▼▼▼
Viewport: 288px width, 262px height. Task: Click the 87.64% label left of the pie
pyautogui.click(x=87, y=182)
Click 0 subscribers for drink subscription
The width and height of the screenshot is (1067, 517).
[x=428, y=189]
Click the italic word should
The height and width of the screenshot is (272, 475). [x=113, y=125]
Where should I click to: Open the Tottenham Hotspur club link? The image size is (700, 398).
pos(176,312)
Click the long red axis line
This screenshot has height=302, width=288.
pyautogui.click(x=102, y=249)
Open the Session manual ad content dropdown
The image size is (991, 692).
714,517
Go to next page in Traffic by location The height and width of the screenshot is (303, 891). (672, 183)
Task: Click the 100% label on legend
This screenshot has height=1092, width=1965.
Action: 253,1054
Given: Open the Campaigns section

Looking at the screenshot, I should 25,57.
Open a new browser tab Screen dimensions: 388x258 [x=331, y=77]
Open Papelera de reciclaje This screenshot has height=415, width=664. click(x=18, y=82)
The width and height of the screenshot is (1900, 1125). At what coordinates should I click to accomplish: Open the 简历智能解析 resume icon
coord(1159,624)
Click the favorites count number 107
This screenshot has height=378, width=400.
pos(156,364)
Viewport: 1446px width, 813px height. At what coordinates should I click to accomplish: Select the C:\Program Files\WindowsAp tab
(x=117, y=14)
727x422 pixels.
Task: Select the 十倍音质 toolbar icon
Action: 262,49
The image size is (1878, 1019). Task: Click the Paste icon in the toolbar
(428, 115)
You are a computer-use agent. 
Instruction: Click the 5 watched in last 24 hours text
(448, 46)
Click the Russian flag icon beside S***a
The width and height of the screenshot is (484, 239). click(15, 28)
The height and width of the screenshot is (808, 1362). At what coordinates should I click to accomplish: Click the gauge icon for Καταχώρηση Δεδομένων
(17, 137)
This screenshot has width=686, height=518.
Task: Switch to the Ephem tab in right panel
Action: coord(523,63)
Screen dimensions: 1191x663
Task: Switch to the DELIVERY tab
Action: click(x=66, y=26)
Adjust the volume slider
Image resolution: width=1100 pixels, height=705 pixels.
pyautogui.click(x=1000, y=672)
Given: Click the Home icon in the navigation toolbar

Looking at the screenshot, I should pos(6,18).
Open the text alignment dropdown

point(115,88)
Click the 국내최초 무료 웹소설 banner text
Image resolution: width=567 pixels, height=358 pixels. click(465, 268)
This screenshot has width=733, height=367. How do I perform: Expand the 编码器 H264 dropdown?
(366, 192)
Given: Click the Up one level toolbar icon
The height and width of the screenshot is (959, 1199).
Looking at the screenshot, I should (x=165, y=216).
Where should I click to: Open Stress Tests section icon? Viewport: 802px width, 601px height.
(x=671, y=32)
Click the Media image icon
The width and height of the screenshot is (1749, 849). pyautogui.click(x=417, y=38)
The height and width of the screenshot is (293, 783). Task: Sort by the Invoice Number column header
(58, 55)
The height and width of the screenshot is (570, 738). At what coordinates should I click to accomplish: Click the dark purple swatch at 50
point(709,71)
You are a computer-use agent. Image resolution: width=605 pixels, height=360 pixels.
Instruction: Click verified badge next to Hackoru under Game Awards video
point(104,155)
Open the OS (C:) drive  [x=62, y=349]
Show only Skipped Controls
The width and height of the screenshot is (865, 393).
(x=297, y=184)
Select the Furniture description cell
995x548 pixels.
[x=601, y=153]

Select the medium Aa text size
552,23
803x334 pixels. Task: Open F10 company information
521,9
▲▲▲
* [Your objective]: Could you write out everything from the line containing "Select the Furniture description cell" down to the end of the records again, requests included, increasing every click coordinate in the answers by 38?

* [Solution for this exercise]:
Select the Furniture description cell
995x548 pixels.
[x=639, y=191]

Select the medium Aa text size
590,61
803x334 pixels. Task: Open F10 company information
559,47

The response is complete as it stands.